What’s New in IntelliJ IDEA 2025.3

Welcome to the IntelliJ IDEA 2025.3 release overview. This version brings significant updates designed to streamline your productivity and help you confidently adopt the latest innovations across the Java ecosystem. The highlights of this release include:

New features are not the only changes for 2025.3. We've also made a lot of stability and quality improvements, which are described in a separate What's Fixed post.

Open and integrated AI experience

JetBrains AI is evolving to give you more choice, transparency, and flexibility in how you use AI inside your IDE.

You can now connect to AI providers using your own key, work with Junie and Claude Agent from a common chat interface, and track your AI Credits directly in IntelliJ IDEA.

Multi-agent experience: Junie and Claude Agent

IntelliJ IDEA's new multi-agent experience adds even more flexibility and power to your development workflow. Now, multiple agents are available from the same chat interface, allowing you to switch between them seamlessly and get the right kind of assistance for every task. Alongside Junie, we have natively integrated the first third-party AI agent – Claude Agent.
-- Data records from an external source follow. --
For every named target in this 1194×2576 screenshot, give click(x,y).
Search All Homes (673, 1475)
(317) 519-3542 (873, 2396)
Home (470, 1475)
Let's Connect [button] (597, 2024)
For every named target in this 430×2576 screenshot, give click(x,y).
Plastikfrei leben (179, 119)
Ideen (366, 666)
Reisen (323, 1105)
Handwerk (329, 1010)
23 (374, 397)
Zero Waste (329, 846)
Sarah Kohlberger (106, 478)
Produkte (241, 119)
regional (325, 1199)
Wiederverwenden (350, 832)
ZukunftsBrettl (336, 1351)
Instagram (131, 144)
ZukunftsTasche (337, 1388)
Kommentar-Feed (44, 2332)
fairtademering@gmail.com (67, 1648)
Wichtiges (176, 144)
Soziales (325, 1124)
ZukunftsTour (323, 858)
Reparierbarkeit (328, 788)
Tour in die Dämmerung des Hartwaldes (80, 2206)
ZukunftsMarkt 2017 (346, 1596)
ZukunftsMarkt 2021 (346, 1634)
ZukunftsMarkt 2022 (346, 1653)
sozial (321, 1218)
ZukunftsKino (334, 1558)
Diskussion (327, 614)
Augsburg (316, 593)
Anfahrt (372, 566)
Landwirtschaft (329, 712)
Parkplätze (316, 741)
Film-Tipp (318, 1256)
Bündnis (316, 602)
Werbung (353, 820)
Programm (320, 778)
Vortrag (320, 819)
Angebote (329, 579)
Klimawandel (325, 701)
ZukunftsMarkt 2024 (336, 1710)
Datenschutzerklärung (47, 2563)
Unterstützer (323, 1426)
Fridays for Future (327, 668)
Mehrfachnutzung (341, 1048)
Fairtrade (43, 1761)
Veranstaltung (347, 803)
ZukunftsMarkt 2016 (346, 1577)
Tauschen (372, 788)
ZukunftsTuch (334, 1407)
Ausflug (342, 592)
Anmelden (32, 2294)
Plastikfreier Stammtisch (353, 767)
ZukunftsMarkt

Transparent in-IDE AI quota tracking

Monitoring and managing your AI resources just got a lot easier, as you can now view your remaining AI Credits, renewal date, and top-up balance directly inside IntelliJ IDEA.

Bring Your Own Key: More freedom and control
Coming soon

With BYOK, you will be able to connect to OpenAI, Anthropic, or any OpenAI API-compatible local model using your own API key, without logging into JetBrains AI. This gives you more control over how you use AI in IntelliJ IDEA, and it's ideal if you prefer to work with a specific provider.

This setup is particularly powerful when paired with a JetBrains AI subscription (including the free tier), which provides enhanced completion, extra models, and bonus credits while still allowing you to use your own key for chat and agents.

Read more

Unified distribution

Starting with the 2025.3 release, IntelliJ IDEA Ultimate and Community Edition have become a single unified product – with one installer and one update stream.

In this new setup, an Ultimate subscription unlocks access to all the advanced professional features you are used to.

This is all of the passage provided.